Background: Non-small cell lung cancer (NSCLC) is the predominant type of lung cancer, and most clinically curable patients are diagnosed with locally advanced disease. Although the efficacy of standard platinum-based chemotherapy doublets is relatively limited. The effect of immune checkpoint inhibitors (ICIs) remains controversial, and its role in the first-line treatment of advanced NSCLC is obscure. Thus, we carried out a systematic review and meta-analysis to compare the efficacy and safety of ICIs for advanced NSCLC. Methods: The PubMed, Cochrane Central Register Trial, and American Society of Clinical Oncology databases were searched from inception to 30 April 2018. We searched for randomized controlled trials comparing single-agent programmed cell death protein 1/programmed death-ligand 1 inhibitors (nivolumab, pembrolizumab, or atezolizumab) or cytotoxic T-lymphocyte-associated antigen 4 inhibitor (ipilimumab) with chemotherapy in NSCLC patients. Progression-free survival, overall survival, objective response rate, and adverse events were pooled for meta-analysis by Review Manager (RevMan version 5.3) software. Results: After exclusion of ineligible studies, 12 eligible randomized controlled trials were included. Data showed that ICIs significantly improved progression-free survival (HR 0.66, 95% CI 0.57–0.77, P < 0.00001), overall survival (HR 0.77, 95% CI 0.64–0.91, P = 0.003), and but not objective response rate (RR 1.97, 95% CI 1.25–3.13, P = 0.004) in all unselected NSCLC populations.
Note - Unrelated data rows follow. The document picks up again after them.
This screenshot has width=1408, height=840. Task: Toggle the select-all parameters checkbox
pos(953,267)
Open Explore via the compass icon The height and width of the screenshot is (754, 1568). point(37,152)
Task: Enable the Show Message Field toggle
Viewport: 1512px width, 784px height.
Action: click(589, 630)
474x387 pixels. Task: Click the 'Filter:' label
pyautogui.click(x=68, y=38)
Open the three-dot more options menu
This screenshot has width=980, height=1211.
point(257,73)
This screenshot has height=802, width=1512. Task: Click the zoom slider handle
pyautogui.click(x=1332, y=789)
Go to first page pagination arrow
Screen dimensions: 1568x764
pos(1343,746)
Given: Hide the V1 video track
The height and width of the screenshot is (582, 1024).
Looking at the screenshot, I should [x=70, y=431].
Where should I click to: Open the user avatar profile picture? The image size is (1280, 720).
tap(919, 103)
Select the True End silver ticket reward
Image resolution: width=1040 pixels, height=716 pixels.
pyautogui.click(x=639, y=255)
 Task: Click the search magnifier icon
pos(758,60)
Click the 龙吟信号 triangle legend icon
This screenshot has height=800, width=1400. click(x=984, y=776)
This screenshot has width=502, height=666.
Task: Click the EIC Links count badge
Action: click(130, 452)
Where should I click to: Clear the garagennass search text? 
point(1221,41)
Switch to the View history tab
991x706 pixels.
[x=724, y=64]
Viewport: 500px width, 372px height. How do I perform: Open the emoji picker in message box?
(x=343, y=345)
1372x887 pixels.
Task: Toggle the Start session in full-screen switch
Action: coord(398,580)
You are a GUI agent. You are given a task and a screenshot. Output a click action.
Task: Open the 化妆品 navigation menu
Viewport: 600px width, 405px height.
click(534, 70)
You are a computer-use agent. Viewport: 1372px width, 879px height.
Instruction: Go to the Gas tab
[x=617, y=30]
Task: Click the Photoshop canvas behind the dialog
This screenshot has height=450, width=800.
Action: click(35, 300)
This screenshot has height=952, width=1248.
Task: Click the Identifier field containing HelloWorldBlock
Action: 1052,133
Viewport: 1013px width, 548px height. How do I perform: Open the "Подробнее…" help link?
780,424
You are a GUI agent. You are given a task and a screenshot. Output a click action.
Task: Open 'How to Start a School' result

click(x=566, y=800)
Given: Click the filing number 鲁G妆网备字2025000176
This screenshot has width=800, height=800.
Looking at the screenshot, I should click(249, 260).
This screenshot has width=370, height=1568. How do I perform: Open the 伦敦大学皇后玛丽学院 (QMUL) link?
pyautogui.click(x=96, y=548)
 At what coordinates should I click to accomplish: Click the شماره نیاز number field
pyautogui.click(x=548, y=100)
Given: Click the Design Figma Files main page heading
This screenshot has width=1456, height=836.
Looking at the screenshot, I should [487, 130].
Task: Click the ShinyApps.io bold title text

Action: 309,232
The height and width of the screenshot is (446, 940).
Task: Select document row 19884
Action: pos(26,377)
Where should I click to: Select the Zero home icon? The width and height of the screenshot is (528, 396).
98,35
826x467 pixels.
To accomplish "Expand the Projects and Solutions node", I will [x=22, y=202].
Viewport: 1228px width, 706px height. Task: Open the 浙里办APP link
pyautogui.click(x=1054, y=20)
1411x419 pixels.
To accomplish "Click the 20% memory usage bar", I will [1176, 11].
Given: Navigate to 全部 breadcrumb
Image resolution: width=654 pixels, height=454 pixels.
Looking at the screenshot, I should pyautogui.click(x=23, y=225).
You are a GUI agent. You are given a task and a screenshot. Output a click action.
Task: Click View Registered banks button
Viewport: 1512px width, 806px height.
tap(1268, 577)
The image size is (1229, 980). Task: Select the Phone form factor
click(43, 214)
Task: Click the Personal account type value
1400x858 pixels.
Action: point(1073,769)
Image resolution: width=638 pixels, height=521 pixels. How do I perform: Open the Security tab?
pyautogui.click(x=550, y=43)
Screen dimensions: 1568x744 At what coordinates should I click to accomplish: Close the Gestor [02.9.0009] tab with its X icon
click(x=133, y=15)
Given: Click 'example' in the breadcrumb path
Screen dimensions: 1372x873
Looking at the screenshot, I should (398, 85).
However, they failed to increase the OS of programmed death-ligand 1 = 1–49% subgroup (HR 0.78, 95% CI 0.51–1.19, P = 0.25) and PFS of programmed death-ligand 1<1% subgroup (HR 0.85; 95%CI 0.70 to 1.03, P=0.09) in ICIs+chemotherapy over chemotherapy. Meanwhile, OS of programmed death-ligand =1-49% subgroup (HR 0.92; 95%CI 0.77 to 1.10, P=0.36) and PFS of programmed death-ligand 1≥50% subgroup (HR 0.76; 95%CI 0.52 to 1.11, P=0.15) showed no significant differences in ICIs over chemotherapy. Furthermore, fewer adverse events were observed in the ICIs groups than control groups. Conclusion: ICIs are overall better tolerated than chemotherapy. Our results provide further evidence supporting the favorable risk/benefit ratio for ICIs.